Dark chocolate sauce is a rich and intense sauce, ideal for topping ice cream, crepes, or waffles. It adds a depth of chocolate flavor that pairs wonderfully with vanilla, fruit, or even coffee ice cream. Simple to make, it's perfect for enhancing any dessert.

Ingredients :
- 150g of dark chocolate (80% cocoa or more, depending on the desired intensity)
- 50 ml of full liquid cream
- 50 ml of milk (optional, to adjust the consistency)
- 1 tablespoon of sugar (optional, according to your taste)
- 1 teaspoon of vanilla extract (optional)
Preparation :
- Heat the cream.
In a small saucepan, heat the heavy cream over low heat, without bringing it to a boil. Stir gently so that it heats evenly. - Add the dark chocolate.
Remove the pan from the heat and add the chopped dark chocolate. Let it melt in the warm cream for a few minutes without stirring immediately. - Mix until you have a smooth sauce.

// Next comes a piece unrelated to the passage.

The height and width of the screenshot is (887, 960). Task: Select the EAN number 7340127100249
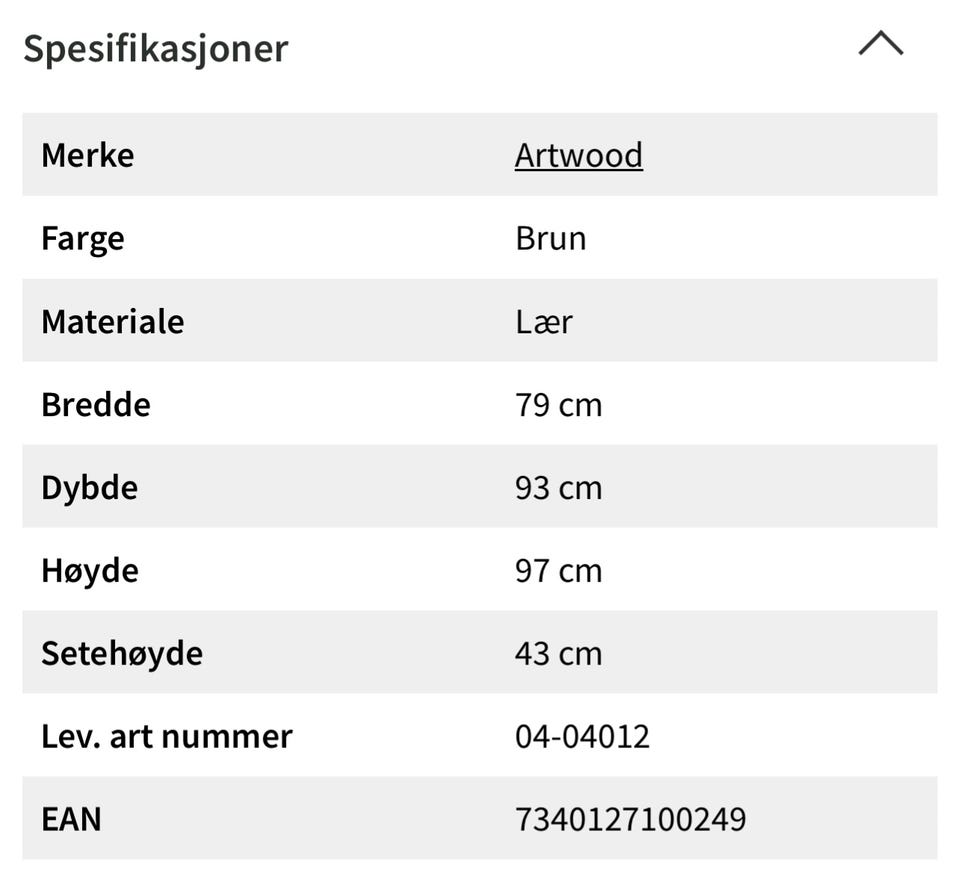(x=631, y=819)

Stir gently until the chocolate is completely melted and the mixture is smooth and homogeneous. If you prefer a thinner sauce, gradually add the milk, stirring until you reach the desired consistency. - Add the sugar and vanilla (optional).
If you find the coulis too bitter or prefer a sweeter taste, add a tablespoon of sugar. Vanilla extract is also optional, but it can add a subtle touch that enhances the flavors. - Let it cool slightly.

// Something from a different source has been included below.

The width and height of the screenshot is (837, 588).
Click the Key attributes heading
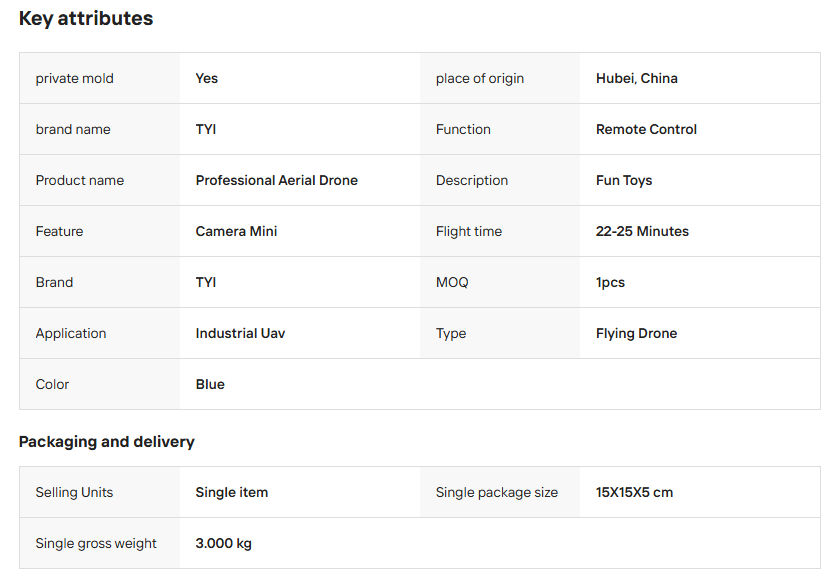point(86,19)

Allow the coulis to cool to room temperature before using it to top your ice cream. It will keep in the refrigerator for about a week in an airtight container.

My Personal Tip:
This dark chocolate sauce is perfect for topping vanilla ice cream or for swirling into caramel ice cream with Ninja Creami. I also love using it with red berry ice cream, as its bitterness pairs beautifully with the fruit's acidity. For an even more indulgent version, add some chopped walnuts or toasted hazelnuts for a textural contrast!